Di ritorno dal Kenya


Anche quest’anno 2010 , come alcuni di voi sono a conoscenza, ottobre è il mese nella nostra presenza ad Isiolo (Kenya) presso la Missione gestita dalle Suore della Congregazione di S.Maria di Loreto, Suore che, per parecchi anni, hanno operato nella Parrocchia San Carlo Borromeo di San Giuliano Milanese.

Ancora una volta l’impatto con il luogo e la gente è stato forte ed emozionante: è bastato guardarci intorno per constatare condizioni sociali ed economiche di arretratezza e disagio. La povertà e la miseria sono notevoli. La siccità di quest’anno ha procurato molti problemi, quali l’impossibilità di coltivare fagioli e mais, che sono gli alimenti base per la gente del posto.

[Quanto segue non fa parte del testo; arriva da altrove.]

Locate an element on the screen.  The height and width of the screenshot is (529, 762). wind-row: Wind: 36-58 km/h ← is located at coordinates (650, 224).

Non sono mancate pure le tensioni fra le varie tribù, che hanno procurato liti ed uccisioni di persone deboli ed indifese.

La pioggia è stata invocata a lungo e finalmente, come una benedizione, è arrivata. Ma la sua intensità è stata tale da rendere le strade simili a torrenti in piena. Si camminava nell’acqua e nel fango.

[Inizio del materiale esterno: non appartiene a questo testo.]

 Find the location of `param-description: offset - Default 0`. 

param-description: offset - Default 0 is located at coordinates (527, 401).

Durante la nostra permanenza abbiamo incontrato diverse realtà bisognose di aiuto: un centro per anziani e disabili gestito dai Fratelli di Madre Teresa di Calcutta; una Missione gestita da Suore indiane nella quale erano presenti circa trenta bambini affetti da malattie psichiche e motorie. Ad entrambi abbiamo testo la nostra mano, cercando di sopperire in parte alle loro difficoltà economiche. Non sono certamente mancati i poveri delle capanne: anche a loro è arrivato il nostro aiuto.

Di fronte a queste realtà ci siamo posti tanti interrogativi, alcuni senza risposta. Ci siamo sentiti privilegiati, fortunati, ma forse anche incontentabili.

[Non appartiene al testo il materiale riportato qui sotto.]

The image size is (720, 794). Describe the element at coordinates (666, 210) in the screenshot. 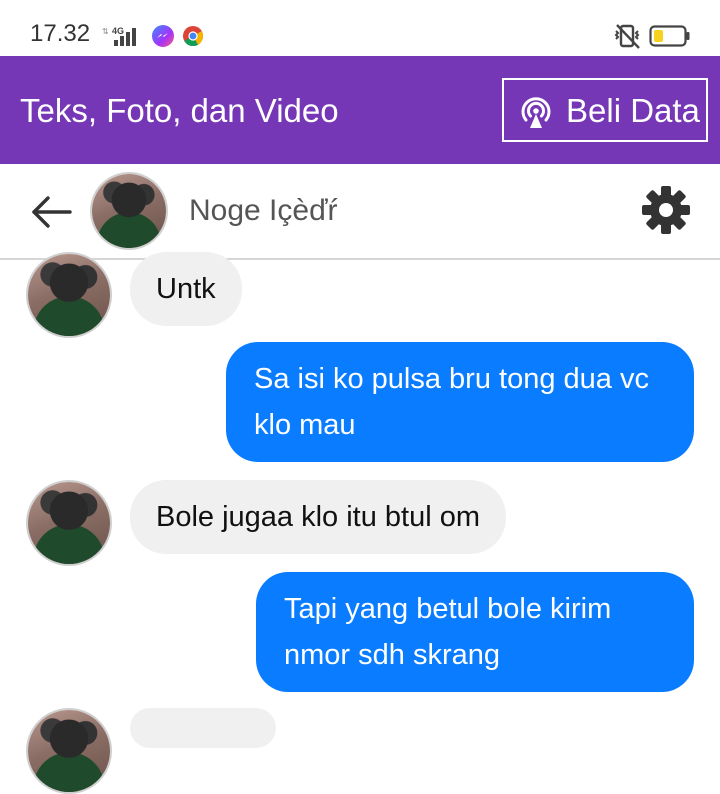

I see `gear-icon` at that location.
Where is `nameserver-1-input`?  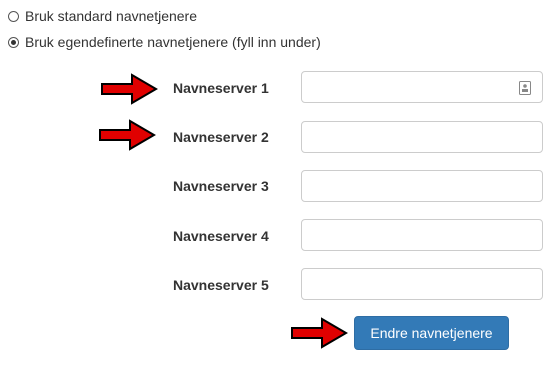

Abbiamo, è vero, aiutato questi nostri fratelli, ma da loro abbiamo ricevuto di più: la loro stretta di mano, i loro canti, le loro danze durante la celebrazione dell’Eucaristia, il sorriso di tanti bambini, ci hanno riempito il cuore e ci hanno fatto comprendere che la vera felicità è quella che si prova nell’aprirsi e nel donarsi agli altri.

                                                                                                                                                                                             Gli amici di Isiolo.